» **Activity**
Take the data below and extract the lines from the one with "1169x1036 pixels." to the one with "Task: Open the 請求 menu item", inclusive, exactly as written.

» **Data excerpts**

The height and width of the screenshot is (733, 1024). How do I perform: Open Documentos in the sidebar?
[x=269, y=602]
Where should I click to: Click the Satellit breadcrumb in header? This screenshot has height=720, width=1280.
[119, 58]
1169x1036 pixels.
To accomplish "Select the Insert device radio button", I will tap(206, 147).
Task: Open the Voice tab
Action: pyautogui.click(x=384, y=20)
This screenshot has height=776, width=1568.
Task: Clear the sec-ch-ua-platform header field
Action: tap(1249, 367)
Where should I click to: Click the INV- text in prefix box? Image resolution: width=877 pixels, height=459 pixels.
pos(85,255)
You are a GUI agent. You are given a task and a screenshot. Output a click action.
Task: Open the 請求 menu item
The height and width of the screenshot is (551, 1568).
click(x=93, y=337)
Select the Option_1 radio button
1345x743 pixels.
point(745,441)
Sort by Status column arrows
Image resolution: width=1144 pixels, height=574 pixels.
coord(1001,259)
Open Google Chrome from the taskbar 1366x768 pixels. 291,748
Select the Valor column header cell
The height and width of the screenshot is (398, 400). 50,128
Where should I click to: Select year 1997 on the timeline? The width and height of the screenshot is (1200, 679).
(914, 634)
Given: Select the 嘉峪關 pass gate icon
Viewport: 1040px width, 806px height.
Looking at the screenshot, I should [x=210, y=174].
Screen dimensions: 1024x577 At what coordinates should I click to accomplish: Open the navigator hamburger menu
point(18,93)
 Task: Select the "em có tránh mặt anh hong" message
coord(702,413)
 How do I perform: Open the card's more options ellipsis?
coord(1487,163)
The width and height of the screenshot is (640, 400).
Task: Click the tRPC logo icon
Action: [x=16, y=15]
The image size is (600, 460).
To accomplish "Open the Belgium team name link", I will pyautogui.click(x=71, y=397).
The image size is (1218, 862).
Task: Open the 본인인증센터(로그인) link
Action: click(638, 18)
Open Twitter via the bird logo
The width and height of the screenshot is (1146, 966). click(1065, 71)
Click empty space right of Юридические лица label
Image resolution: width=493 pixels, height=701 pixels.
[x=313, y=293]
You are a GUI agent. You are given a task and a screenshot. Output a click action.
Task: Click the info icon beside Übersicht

» **Exercise solution**
1169x1036 pixels.
To accomplish "Select the Insert device radio button", I will tap(206, 147).
Task: Open the Voice tab
Action: pyautogui.click(x=384, y=20)
This screenshot has height=776, width=1568.
Task: Clear the sec-ch-ua-platform header field
Action: tap(1249, 367)
Where should I click to: Click the INV- text in prefix box? Image resolution: width=877 pixels, height=459 pixels.
pos(85,255)
You are a GUI agent. You are given a task and a screenshot. Output a click action.
Task: Open the 請求 menu item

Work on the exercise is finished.